### Material to process

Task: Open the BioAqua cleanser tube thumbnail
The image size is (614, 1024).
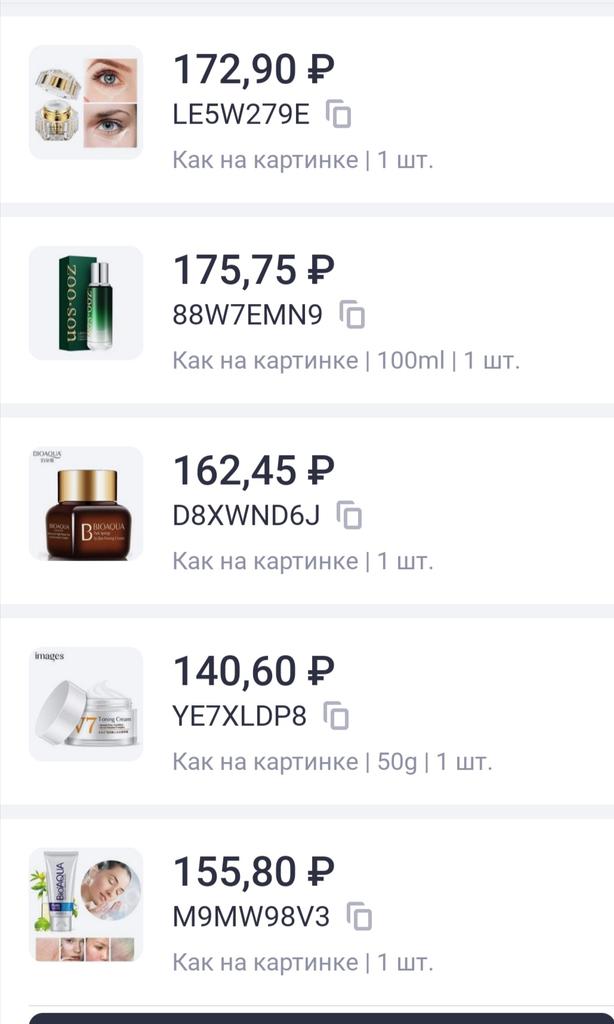Action: [86, 904]
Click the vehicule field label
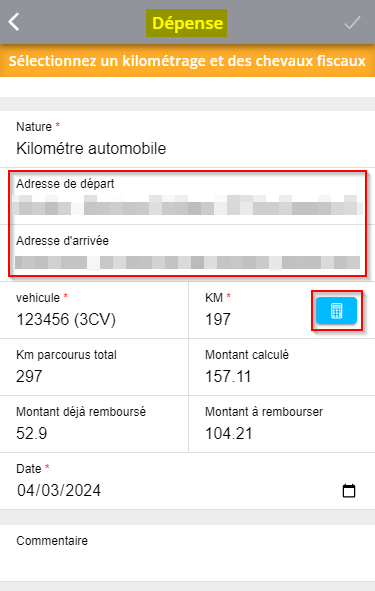Screen dimensions: 375x591 pyautogui.click(x=38, y=298)
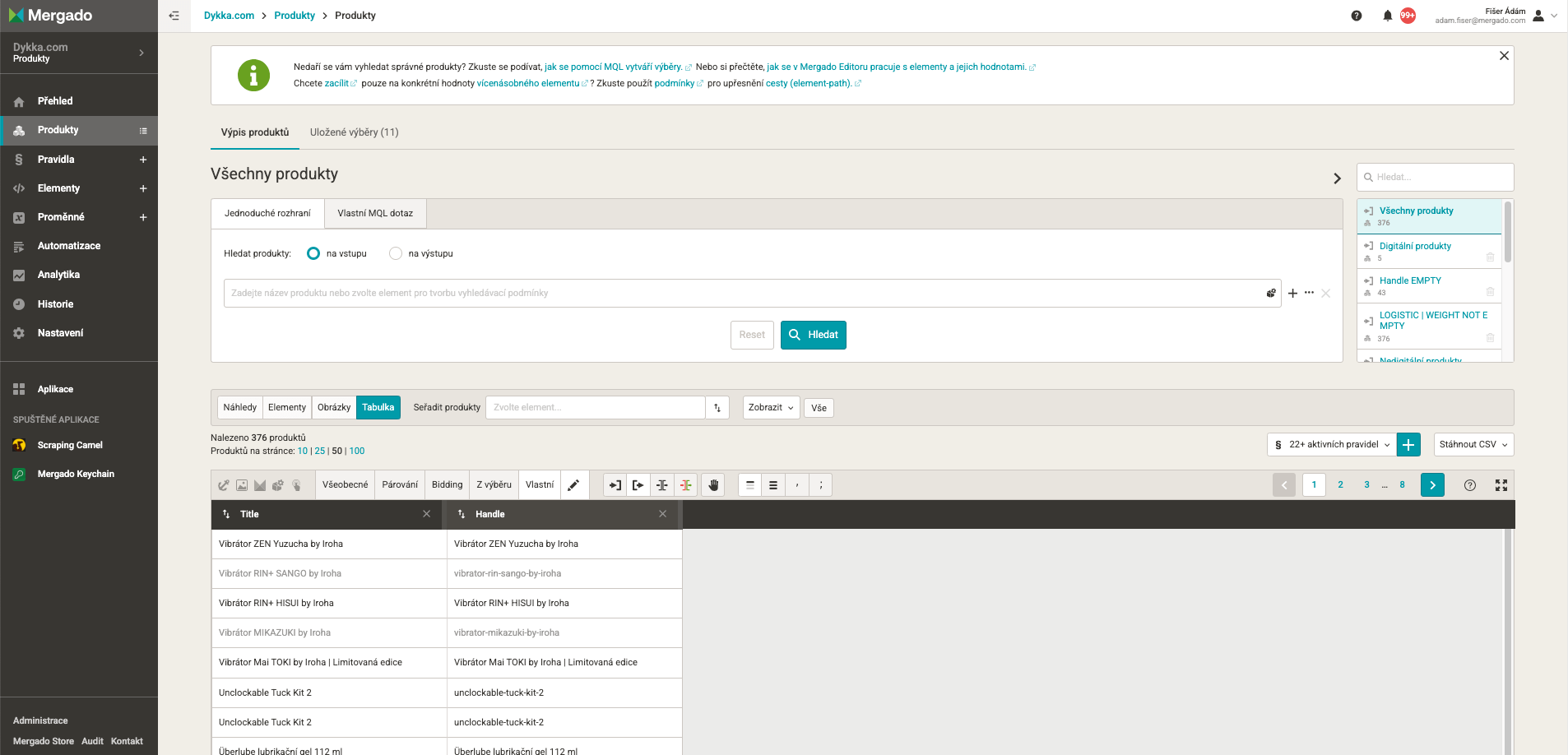
Task: Expand the 22+ aktivních pravidel dropdown
Action: (x=1332, y=445)

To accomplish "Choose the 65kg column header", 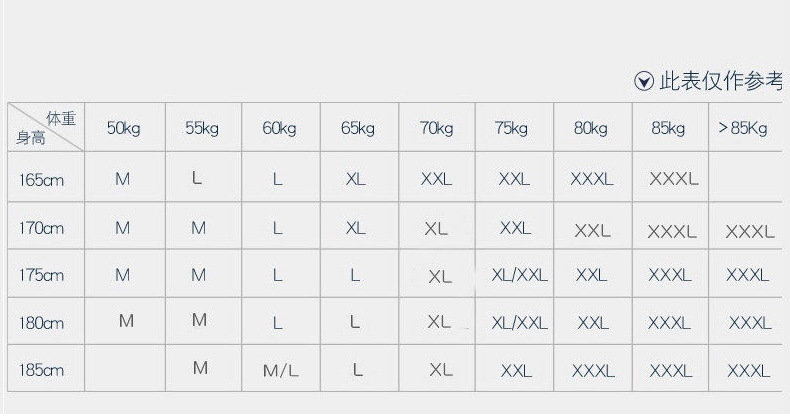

### Activity
With all pictures excluded, output exactly the lines from the one containing "Click the vehicule field label" through the final line of the entries, inclusive.

### Exercise answer
Click the vehicule field label
Screen dimensions: 375x591 pyautogui.click(x=38, y=298)
Task: Expand the 22+ aktivních pravidel dropdown
Action: (x=1332, y=445)

To accomplish "Choose the 65kg column header", 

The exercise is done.